欧州連合(EU)の欧州委員会が温室効果ガス排出削減など環境保護に寄与するプロジェクトをめぐる公的支援に関するルールを改正し、加盟国が事業費を100%助成できるようにすることを検討している。年内の決定を目指しており、7日に意見募集を開始した。
改正するのはエネルギー、環境関連プロジェクトに対する公的支援のガイドライン。従来の再生可能エネルギー関連事業などに加え、新たにクリーンモビリティ、建物の省エネ化、生態系の多様性(バイオディバーシティ)といった分野もガイドラインの対象とし、加盟国の政府が事業費の100%を助成の形で負担できるようにする。
公的支援の手続きを簡素化する一方で、対象事業が目的に沿ったもので、助成が必要最小限かどうかを検証する仕組みを導入する。

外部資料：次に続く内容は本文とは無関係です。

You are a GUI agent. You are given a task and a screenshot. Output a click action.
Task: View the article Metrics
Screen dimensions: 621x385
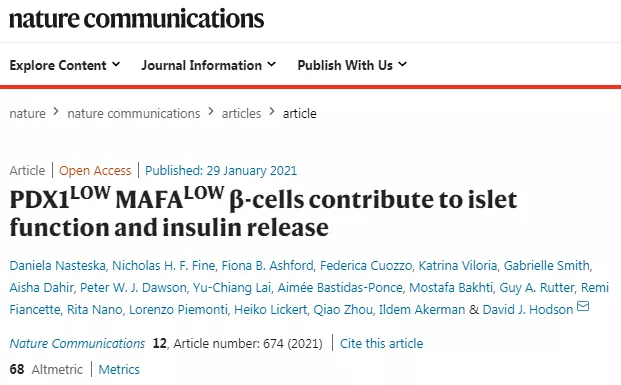pyautogui.click(x=119, y=370)
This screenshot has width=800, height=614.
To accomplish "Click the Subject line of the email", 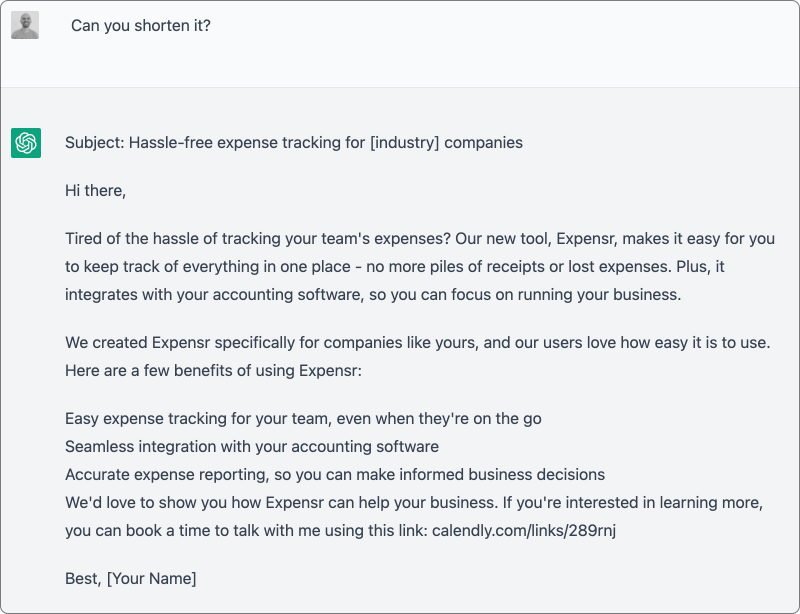I will click(293, 142).
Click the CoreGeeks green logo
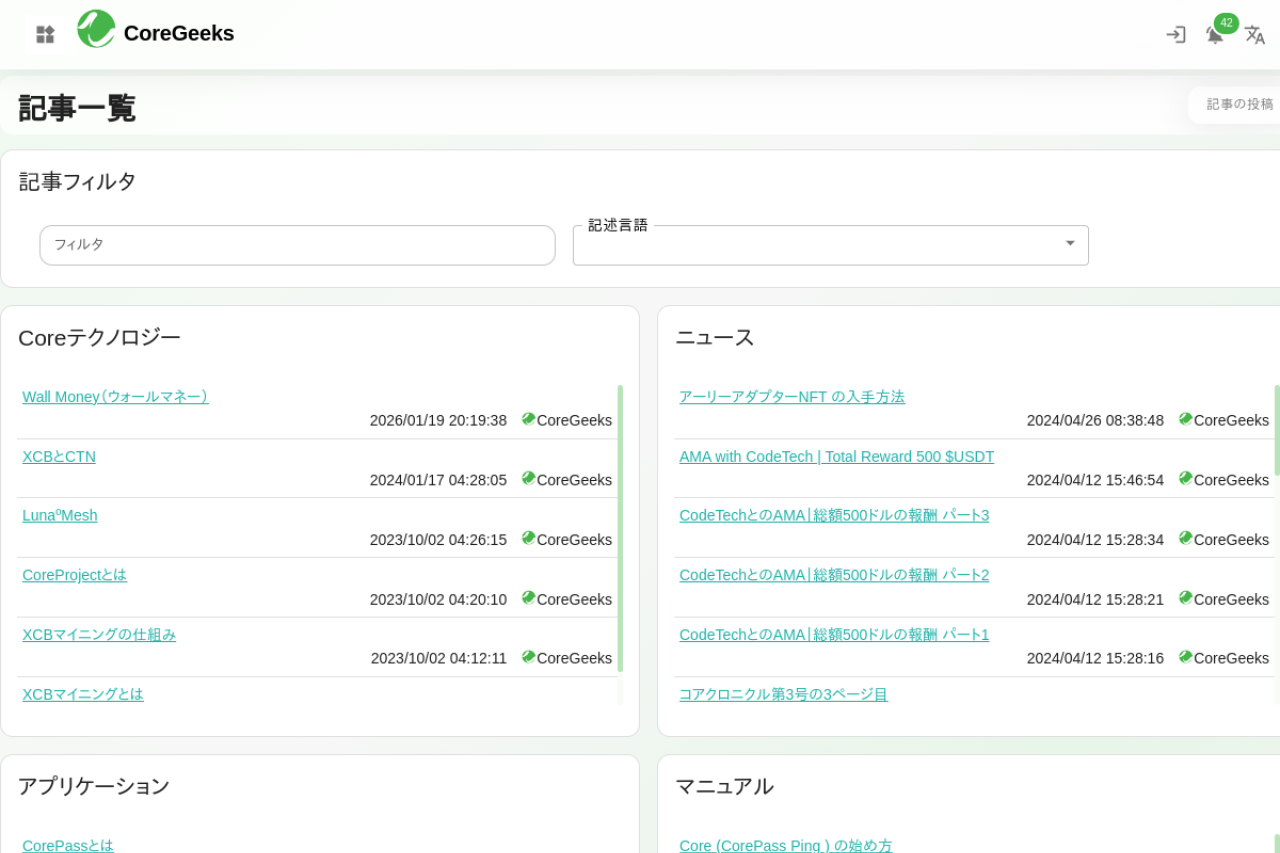 point(96,29)
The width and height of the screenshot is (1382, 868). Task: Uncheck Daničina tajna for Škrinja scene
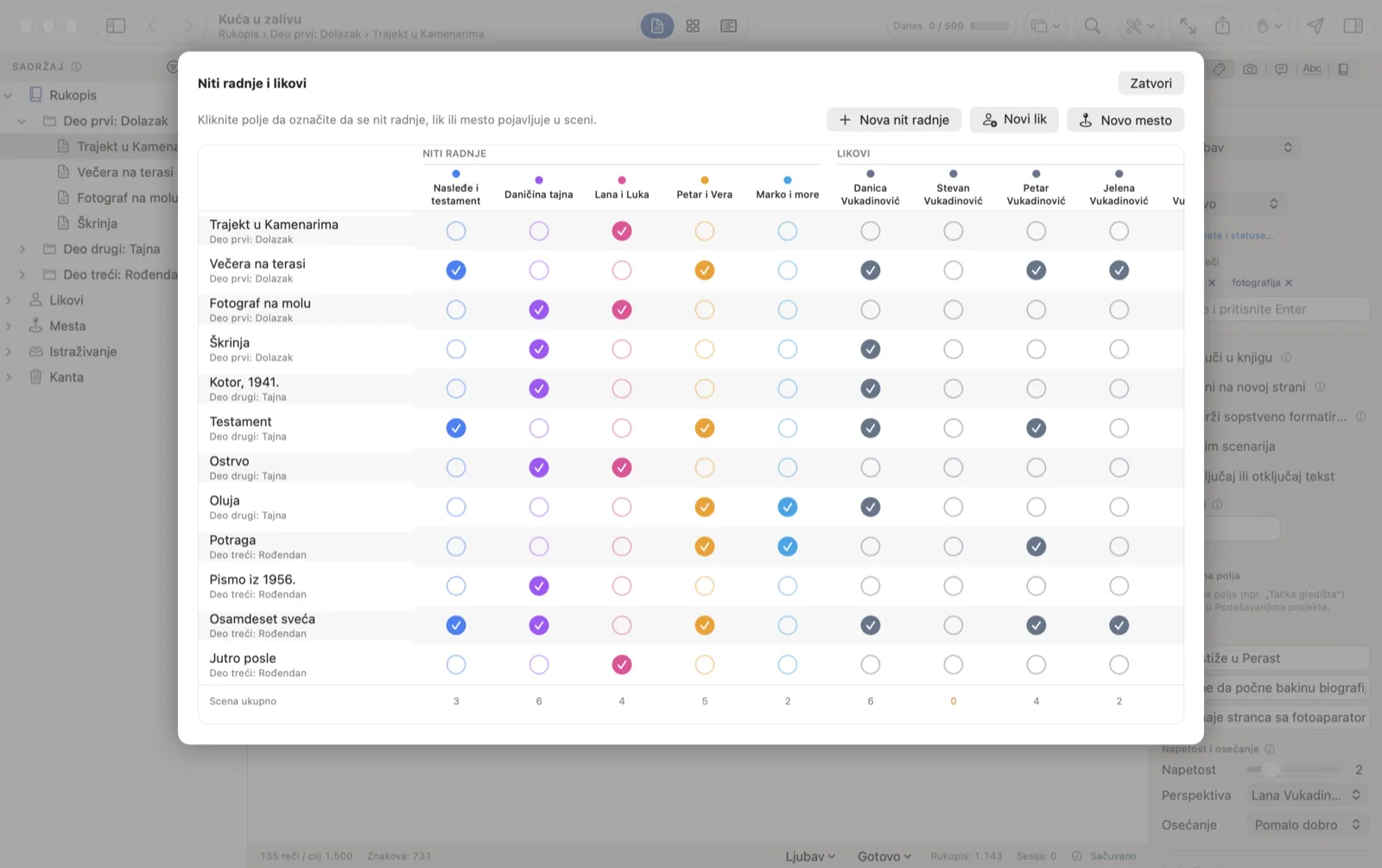539,349
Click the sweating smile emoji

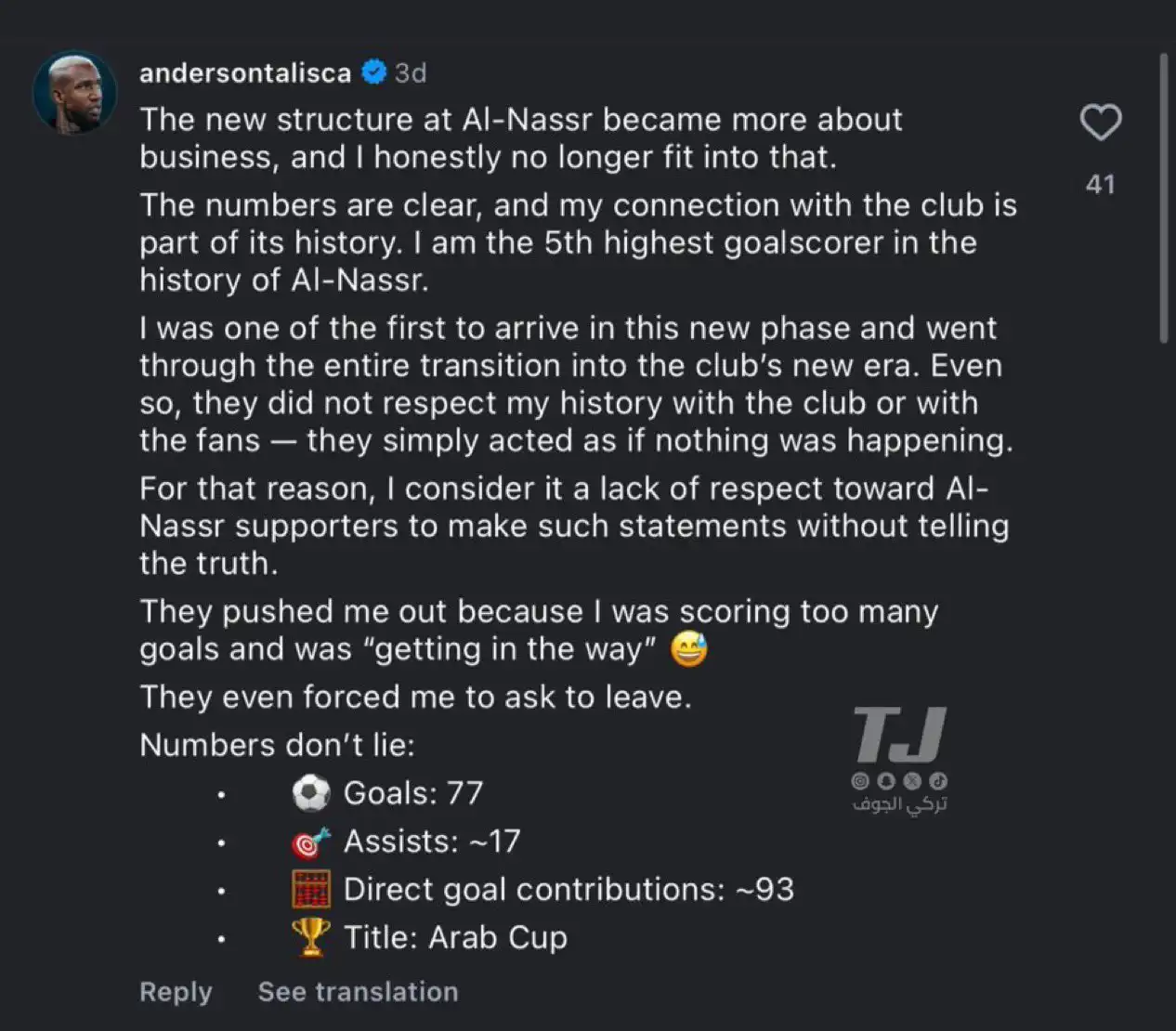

EUは域内の温室効果ガス排出を2030年までに1990年比で55%減とし、50年までに実質ゼロにすることを目標に掲げている。欧州委は同目標の達成に向けて、各国政府がサステナビリティ(持続可能性)に特化した投資を後押しする必要があるとして、公的支援を制限するルールを緩和する。
意見募集と並行して加盟国と協議して調整を進める。年内の新ガイドライン採択を目指す。